Despite the crisis, Yeltsin appeared on national television August 28, 1998, and refused to step down, promising that he would not run for re-election in 2000.

Yeltsin also fought successfully against suggestions from opposition leaders in January 1999 that his health was endangering the presidency and he should resign.

Yeltsin was hospitalized, the Kremlin said, for treatment of an ulcer. He had already undergone heart bypass surgery in 1996.

When U.S.-led NATO airstrikes began against Yugoslavia, Yeltsin continually denounced the campaign, repeatedly calling for an end to the bombing, which lasted from March 24 to June 10, 1999.

On May 12, 1999, Yeltsin refused to yield to an impeachment attempt by the Communist-led State Duma. Impeachment charges seemed to sum up Yeltsin's entire political career.

He was charged with instigating the 1991 Soviet Union collapse, improperly using force against hard-line lawmakers in 1993, launching the mired 1994-96 war in Chechnya, ruining the nation's military and waging genocide against the Russian people by pursuing economic policies that impoverished the country.

Instead of backing down, Yeltsin, on the eve of impeachment hearings, fired Prime Minister Yevgeny Primakov, blaming him for the nation's economic troubles.

It was also during this period that Yeltsin was dogged by widespread allegations -- which were never proved -- of corruption, insider dealing and other irregularities.

Finally, Yeltsin capped off his historic career with a typical surprise as a century dominated by U.S.-Soviet tensions was coming to a close.

On December 31, 1999, just six months before scheduled elections for president, Yeltsin announced his immediate resignation and declared Prime Minister Vladimir Putin his successor. The popular Putin, a former KGB agent, was handpicked by Yeltsin to assume the prime ministership the previous August.

"We who have been in power for many years must go," Yeltsin said in a television address.

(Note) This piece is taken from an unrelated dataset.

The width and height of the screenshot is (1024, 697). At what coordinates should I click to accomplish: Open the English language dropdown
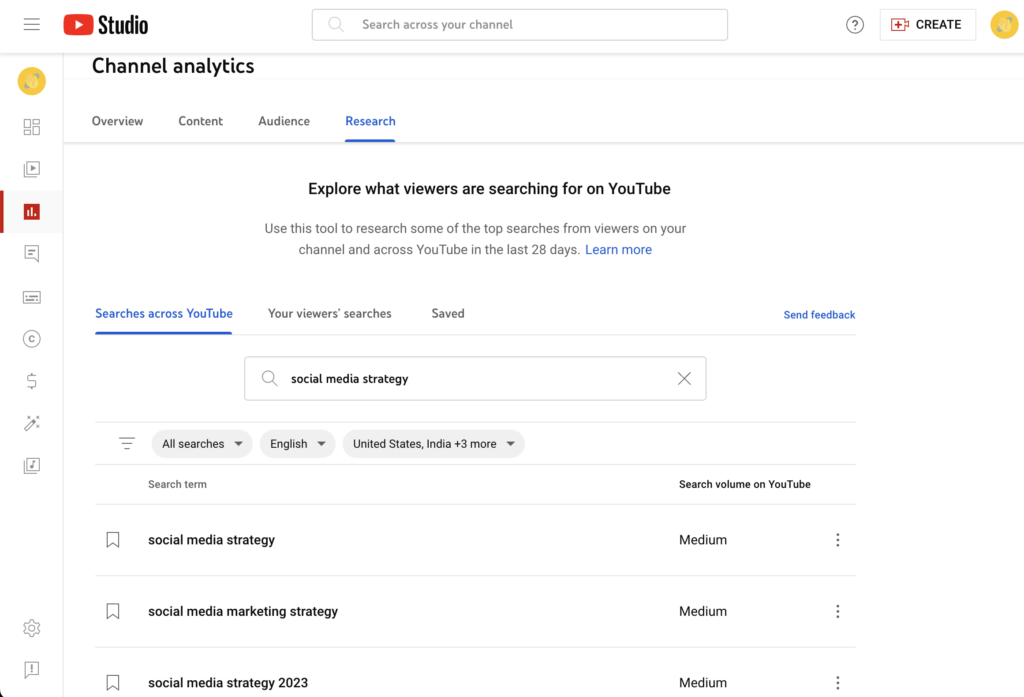(297, 444)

"I want to beg your forgiveness for your dreams that never came true," Yeltsin said. "I would like to beg forgiveness not to have justified your hopes."

On New Year's Eve 1999, Yeltsin shocked the world with his sudden resignation.  

A winner even in retirement

During his retirement, Yeltsin published a third volume of memoirs and met with former German Chancellor Helmut Kohl on a book tour to Germany.

But otherwise, the man who dominated Russia for a decade remained largely out of the public eye.

While hospitalized for what aides said was an "acute viral infection" in January 2001, Russia's parliament voted to grant the former president immunity from all prosecution for any and all crimes.

Despite a career peppered with allegations of corruption, battles with poor health and struggles with powerful political adversaries, Yeltsin will be seen favorably by future generations, historians say.

"It's very hard to see any other figure within Russian politics who could have turned history in the direction it has gone," historian Michael Beschloss has observed.